>> START EXCERPT
Universal Hydrogen uses dry braided carbon preform tanks as part of plan to decarbonize aviation
Twin-tank module offers low capex option for regional carriers to convert to clean fuel.
Paul Eremenko, former chief technology officer for Airbus SE (Leiden, Netherlands) and United Technologies Corp. (Farmington, Conn., U.S.), has co-founded Universal Hydrogen (Los Angeles, Calif., U.S.) to provide the infrastructure necessary for hydrogen-powered aviation. Air travel accounts for roughly 2.5% of global greenhouse gas emissions. Airbus and the French government have announced plans to address this by developing the first decarbonized commercial aircraft to enter service by 2035. Airbus has announced three preliminary aircraft designs, all based on hydrogen-fueled propulsion.
“The key challenge, in our view, is the infrastructure,” says Universal Hydrogen CTO, J.P. Clarke. “Instead of the time and cost to build pipelines and specialized hydrogen transportation systems, we want to leverage the existing containerized freight transportation infrastructure combined with new, efficient technology to provide a low capital investment solution. Our twin-capsule modules enable easy filling, transport and loading onto the aircraft and much lighter weight than batteries. This approach is also scalable. As demand grows, so does the supply network, simply increasing the number of modules in circulation, but with a low barrier to entry.”
Turboprop aircraft conversion
The company plans to kick-start the market by converting ATR and Dash 8 twin-turboprop regional aircraft to hydrogen fuel-cell propulsion. The twin-capsule module developed for these aircraft uses 850-bar cylinders made with a mutli-layered, weight optimized, continuous carbon braided preform over a low permeability membrane for high-pressure storage of hydrogen gas; or two metal tanks, insulated but not actively cooled, to transport liquid hydrogen. The modules have been sized to provide 400 nautical miles of range with high-pressure gas and 550 nautical miles with liquid hydrogen.
>> END EXCERPT
#### EXERCISE TASKS:
(1) Rewrite the paragraph in the Universal Hydrogen article that begins "The company plans to kick-start the market" as a short bulleted list that keeps its main facts.
(2) List every organization in the Universal Hydrogen article that has a location in parentheses after its name, and give that location with each one.
>> START SUPPLIED INFORMATION
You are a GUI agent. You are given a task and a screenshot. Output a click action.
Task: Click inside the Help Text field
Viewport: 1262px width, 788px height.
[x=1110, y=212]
>> END SUPPLIED INFORMATION
#### RESULTS OF THE EXERCISE:
(1)
- Universal Hydrogen plans to start the market by converting ATR and Dash 8 twin-turboprop regional aircraft to hydrogen fuel-cell propulsion.
- The twin-capsule module for these aircraft stores hydrogen gas in 850-bar cylinders. The cylinders are made with a multi-layered, weight-optimized, continuous carbon braided preform over a low-permeability membrane.
- A second version of the module carries liquid hydrogen in two metal tanks that are insulated but not actively cooled.
- The modules are sized for 400 nautical miles of range with high-pressure gas and 550 nautical miles with liquid hydrogen.

(2)
- Airbus SE: Leiden, Netherlands
- United Technologies Corp.: Farmington, Conn., U.S.
- Universal Hydrogen: Los Angeles, Calif., U.S.